14 October 2005

The Real Battle Behind the Miers Nomination


Since the day President Bush announced his nomination of Harriet Miers to the Supreme Court, criticisms from the Right have been harsh and unrelenting. From talk radio hosts to bloggers on the Internet, the interneccine attacks must delight Democrats to no end. Even the intellectual conscience of the Right, George F. Will, joined in the attack in a brilliantly written opinion piece.

What gives?

Throughout the President's first term, conservatives have been placated by the historic tax cuts, his pro-life stances on stem cell research and partial-birth abortions, his hawkish policies against terrorism and the President's general pro-faith attitudes in both his personal and public personas. Beneath this veneer of good feelings, however, disquiet, if not outright discontent, has been brewing among conservatives.

Two issues particularly come to the fore: illegal immigration and federal spending. Over the last two years, conservatives have been alarmed by the number of illegal aliens who have traversed the porous southern borders and the attendant social and economic costs associated with such mass migration. The Minutemen Project, in which volunteers monitored and documented illegal migrants crossing the Arizona border, demonstrated the scope of the problem. Yet, the President refuses to acknowledge the problem and continues to insist on a guest-worker program, which to conservatives smacks of another amnesty offer.

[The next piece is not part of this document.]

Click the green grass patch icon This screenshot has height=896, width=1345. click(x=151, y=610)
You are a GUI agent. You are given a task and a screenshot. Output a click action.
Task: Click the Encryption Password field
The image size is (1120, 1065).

Similarly, fiscal conservatives have been stunned by the Administration's record deficit-spending. While much of the spending appears reasonable, namely monies spent on the war against terrorism in Afghanistan and Iraq and the rebuilding of the Gulf Coast, conservatives are irked by the expansion of the Medicare program to include prescription drug benefits as well as pork barrel transportation spending.

Now enters poor Harriet Miers, the President's confidant and White House Counsel. By most accounts, Miers is a centrist, a Democrat who turned Republican twenty years ago. Clearly, she is not one of the conservatives' own. She's not like Pricilla Owens or Janice Rogers Brown.

Hence, the current interneccine battle. Ostensibly, the battle is over whether Miers is sufficiently conservative for the High Court. More accurately, this is a proxy battle between ideological conservatives and the President whom they twice helped to elect and who now seems to be drifting waywardly from conservative orthodoxy on such issues as illegal immigration and federal spending.